Premium
Talampanel, a New Antiepileptic Drug: Single‐ and Multiple‐dose Pharmacokinetics and Initial 1‐Week Experience in Patients with Chronic Intractable Epilepsy
Author(s) -
Langan Yvonne M.,
Lucas Richard,
Jewell Haley,
Toublanc N.,
Schaefer H.,
Sander Jasemire W. A. S.,
Patsalos Philip N.
Publication year - 2003
Publication title -
epilepsia
Language(s) - English
Resource type - Journals
SCImago Journal Rank - 2.687
H-Index - 191
eISSN - 1528-1167
pISSN - 0013-9580
DOI - 10.1046/j.1528-1157.2003.128902.x
Subject(s) - pharmacokinetics , tolerability , medicine , pharmacology , epilepsy , adverse effect , dosing , valproic acid , anesthesia , ingestion , psychiatry
Summary: Purpose: Talampanel (LY300164), a potent and selective α‐amino‐3‐hydroxy‐5‐methyl‐4‐isoxazolepropionate (AMPA)‐receptor antagonist, is a potential new antiepileptic drug (AED). This study examines the single‐ and multiple‐dose pharmacokinetics, safety, and tolerability of talampanel in patients with intractable epilepsy and assesses the potential for pharmacokinetic interaction. Methods: Eleven of 14 patients entered into the study completed. Fourteen patients were evaluated for safety, 13 patients were used in the single‐dose, and 11 patients in the multiple‐dose pharmacokinetic analysis. Each patient initially received a single 35‐mg dose of talampanel followed by the measurement of pharmacokinetic profiles. A 21‐day t.i.d. dosing regimen was then determined for each patient based on his or her initial pharmacokinetic profile. Adverse events were recorded by patients or their carers. Results: After oral ingestion, talampanel was rapidly absorbed, with maximal plasma concentrations achieved within 1–3 h. Talampanel concentrations in patients taking enzyme‐inducing AEDs were 50% lower than those seen in healthy volunteers. Mean talampanel t1/2 values were 3.0 h compared with 4.2 h in healthy volunteers. After multiple‐dose and steady‐state, talampanel t1/2 values were increased to 5.6 h Talampanel and valproic acid (VPA) appear to inhibit each other's metabolism mutually. Talampanel had no effect on plasma concentrations of other AEDs.

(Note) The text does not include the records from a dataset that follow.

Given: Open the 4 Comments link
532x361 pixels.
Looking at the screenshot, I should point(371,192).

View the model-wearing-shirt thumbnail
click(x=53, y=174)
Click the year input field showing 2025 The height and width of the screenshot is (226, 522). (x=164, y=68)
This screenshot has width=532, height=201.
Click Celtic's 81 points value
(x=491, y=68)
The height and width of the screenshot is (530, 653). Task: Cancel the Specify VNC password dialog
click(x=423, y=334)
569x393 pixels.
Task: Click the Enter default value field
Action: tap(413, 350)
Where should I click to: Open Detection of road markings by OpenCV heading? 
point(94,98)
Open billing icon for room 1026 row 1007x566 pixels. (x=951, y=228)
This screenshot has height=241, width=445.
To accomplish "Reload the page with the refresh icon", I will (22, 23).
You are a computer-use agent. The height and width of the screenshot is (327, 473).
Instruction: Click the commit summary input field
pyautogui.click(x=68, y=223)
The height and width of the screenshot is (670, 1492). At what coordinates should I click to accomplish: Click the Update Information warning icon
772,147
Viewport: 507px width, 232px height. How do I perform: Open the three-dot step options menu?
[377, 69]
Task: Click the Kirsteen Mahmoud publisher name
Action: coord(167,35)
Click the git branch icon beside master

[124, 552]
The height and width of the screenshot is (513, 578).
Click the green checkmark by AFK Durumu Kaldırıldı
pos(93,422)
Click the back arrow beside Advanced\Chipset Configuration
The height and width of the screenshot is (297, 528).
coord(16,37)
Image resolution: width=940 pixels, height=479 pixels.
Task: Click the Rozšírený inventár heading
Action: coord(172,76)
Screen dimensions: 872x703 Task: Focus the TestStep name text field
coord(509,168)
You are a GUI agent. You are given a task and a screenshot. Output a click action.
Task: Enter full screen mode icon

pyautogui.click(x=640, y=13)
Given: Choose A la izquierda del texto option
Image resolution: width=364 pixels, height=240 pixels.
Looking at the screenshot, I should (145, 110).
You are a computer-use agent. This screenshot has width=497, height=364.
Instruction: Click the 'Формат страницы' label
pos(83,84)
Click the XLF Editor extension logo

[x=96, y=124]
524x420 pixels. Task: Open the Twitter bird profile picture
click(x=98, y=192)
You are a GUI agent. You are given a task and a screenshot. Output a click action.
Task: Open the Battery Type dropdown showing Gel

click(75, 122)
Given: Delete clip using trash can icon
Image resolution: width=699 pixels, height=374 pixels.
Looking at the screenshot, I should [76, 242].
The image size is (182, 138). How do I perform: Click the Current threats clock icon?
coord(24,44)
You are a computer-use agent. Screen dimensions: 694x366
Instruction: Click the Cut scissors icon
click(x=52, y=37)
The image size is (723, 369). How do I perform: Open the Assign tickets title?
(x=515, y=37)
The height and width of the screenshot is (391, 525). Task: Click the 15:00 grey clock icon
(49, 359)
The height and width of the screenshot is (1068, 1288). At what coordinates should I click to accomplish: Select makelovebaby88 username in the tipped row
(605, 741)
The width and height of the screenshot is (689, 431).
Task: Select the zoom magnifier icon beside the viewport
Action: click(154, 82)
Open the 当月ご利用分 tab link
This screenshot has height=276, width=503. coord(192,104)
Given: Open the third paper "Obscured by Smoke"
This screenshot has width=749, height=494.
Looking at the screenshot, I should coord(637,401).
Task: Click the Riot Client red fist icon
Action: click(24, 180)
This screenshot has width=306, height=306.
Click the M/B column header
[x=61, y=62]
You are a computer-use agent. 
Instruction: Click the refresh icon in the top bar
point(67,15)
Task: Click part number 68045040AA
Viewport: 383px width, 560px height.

Multiple‐dose talampanel administration was associated with nonlinear pharmacokinetics. No serious adverse events were reported; the most frequently reported being dizziness, ataxia, drowsiness, and headaches Conclusions: Talampanel dosing strategies may be reliant on concomitant AED medication, as enzyme‐inducing AEDs enhance, whereas VPA inhibits its metabolism. Talampanel was well tolerated, although adverse events occurred at lower doses compared with those in healthy subjects, probably because of the additive effect of concomitant AEDs.